Claro que não é com esta gente que a juventude se identifica. E a própria evidente circunstância de Manuela Ferreira Leite ir ganhar a presidência do PSD põe em causa a própria natureza do projecto. Que fez a senhora de notável, quando no exercícios de altas funções governamentais? Nada. Pior: de um modo impermanente, incerto e frágil aumentou os nossos problemas nos sectores de que foi responsável. Perante o cenário, que exigências poderemos fazer aos mais novos?

Andamos, há muitos anos, a viver de realidades cada vez mais virtuais, sem afeição recíproca, afastadas das pessoas, e criando modos de existir não coincidentes uns com os outros. A ideia de comunidade foi aniquilada, e o conceito de sociedade sofreu um desvio falho de determinações e, por isso, fatal. Que nos resta? Tentar compreender os sinais das novas gerações.

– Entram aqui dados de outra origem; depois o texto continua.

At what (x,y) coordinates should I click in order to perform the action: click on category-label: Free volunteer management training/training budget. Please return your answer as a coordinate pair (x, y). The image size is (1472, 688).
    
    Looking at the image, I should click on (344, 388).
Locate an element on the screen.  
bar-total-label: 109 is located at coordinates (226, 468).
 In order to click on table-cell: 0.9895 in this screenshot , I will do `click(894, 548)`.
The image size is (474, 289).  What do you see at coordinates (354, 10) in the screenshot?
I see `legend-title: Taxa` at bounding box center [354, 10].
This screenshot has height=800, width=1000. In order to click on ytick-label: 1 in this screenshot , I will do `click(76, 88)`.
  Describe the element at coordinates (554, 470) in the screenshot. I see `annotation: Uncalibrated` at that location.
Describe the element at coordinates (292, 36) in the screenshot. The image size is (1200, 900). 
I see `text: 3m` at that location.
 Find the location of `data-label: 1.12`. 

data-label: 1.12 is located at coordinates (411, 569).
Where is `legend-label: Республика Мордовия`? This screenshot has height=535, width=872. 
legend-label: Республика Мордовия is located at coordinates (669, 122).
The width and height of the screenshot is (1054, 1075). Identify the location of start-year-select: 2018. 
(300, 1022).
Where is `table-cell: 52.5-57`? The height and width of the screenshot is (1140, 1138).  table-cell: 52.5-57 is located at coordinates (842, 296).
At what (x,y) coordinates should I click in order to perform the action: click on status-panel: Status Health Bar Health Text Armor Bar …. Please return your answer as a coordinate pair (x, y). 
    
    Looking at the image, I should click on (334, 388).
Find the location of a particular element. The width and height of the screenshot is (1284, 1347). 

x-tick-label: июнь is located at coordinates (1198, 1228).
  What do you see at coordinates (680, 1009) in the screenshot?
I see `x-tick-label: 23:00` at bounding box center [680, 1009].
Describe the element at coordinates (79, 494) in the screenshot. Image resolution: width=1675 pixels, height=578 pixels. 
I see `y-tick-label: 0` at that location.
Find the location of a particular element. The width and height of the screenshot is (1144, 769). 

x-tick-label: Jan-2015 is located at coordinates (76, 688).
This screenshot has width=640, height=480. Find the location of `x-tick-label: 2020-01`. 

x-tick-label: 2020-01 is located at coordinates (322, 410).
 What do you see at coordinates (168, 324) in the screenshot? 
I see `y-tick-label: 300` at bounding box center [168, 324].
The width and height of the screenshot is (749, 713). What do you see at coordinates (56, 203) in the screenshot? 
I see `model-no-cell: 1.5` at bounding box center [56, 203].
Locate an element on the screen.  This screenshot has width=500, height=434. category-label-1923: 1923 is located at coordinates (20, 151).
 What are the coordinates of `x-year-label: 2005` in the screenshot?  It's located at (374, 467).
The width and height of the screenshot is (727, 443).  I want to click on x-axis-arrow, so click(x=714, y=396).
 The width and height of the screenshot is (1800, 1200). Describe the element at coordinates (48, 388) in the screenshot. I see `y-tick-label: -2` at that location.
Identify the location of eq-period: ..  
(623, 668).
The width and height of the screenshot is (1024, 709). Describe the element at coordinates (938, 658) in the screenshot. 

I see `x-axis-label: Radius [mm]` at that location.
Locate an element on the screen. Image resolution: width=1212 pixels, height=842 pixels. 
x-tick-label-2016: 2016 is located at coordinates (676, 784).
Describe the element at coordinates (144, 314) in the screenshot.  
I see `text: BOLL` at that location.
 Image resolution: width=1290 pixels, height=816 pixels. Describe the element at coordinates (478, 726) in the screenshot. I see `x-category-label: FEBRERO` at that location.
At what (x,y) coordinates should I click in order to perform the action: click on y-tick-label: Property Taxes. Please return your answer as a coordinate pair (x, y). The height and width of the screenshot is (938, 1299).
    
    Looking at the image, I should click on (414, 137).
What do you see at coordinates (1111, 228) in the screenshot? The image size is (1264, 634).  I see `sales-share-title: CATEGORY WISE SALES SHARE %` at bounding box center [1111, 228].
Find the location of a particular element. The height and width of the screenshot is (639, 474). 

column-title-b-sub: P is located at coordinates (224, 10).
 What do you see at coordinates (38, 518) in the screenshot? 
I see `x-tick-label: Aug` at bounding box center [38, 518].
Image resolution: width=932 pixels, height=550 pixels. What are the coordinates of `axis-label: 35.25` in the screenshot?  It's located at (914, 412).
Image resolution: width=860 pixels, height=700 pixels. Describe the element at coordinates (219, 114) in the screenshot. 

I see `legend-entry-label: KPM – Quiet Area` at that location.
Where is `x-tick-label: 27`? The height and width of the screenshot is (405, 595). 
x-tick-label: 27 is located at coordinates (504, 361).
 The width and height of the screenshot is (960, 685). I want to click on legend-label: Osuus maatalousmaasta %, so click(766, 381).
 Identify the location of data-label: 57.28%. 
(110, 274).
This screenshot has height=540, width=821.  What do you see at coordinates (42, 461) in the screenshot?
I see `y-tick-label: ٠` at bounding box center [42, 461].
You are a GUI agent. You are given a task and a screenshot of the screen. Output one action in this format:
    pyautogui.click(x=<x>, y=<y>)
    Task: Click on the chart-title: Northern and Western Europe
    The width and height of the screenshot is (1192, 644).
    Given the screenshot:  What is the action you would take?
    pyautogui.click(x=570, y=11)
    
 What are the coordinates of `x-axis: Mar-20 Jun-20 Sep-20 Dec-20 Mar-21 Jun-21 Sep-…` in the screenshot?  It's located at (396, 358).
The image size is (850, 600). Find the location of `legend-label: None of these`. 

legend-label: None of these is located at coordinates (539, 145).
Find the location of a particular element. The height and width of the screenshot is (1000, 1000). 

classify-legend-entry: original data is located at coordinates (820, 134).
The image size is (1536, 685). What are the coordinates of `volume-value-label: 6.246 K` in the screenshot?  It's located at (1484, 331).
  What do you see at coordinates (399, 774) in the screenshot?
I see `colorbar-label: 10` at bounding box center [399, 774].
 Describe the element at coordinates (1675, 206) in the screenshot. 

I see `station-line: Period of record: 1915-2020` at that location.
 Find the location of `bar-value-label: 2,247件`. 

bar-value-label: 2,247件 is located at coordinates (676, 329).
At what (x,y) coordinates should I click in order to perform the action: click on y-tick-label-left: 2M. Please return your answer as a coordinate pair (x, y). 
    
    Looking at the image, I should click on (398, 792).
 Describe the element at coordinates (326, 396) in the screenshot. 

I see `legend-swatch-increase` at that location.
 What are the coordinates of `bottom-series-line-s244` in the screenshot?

APOSTILA – João Céu e Silva, jornalista no “Diário de Notícias”, tem vindo a publicar livros testemunhais sobre algumas das grandes figuras culturais e políticas do nosso tempo. No fundo, é a procura dos traços marcantes de uma identidade que se explica e, amiúde, se justifica através da acção e do pensamento daqueles que deram a Portugal uma fisionomia ideológica, ética e estética. Agora, através da editora ASA, lançou “Uma Longa Viagem com Miguel Torga”, segundo volume de uma série iniciada com “Uma Longa Viagem com Álvaro Cunhal”. Em ambos os trabalhos, o jornalista recolheu depoimentos e uma ampla iconografia que permite o conhecimento de um tempo e a identificação de uma época que definem o conteúdo essencial da nossa História próxima recente. O rigor e a curiosidade profissionais associados num empreendimento cultural muito significativo.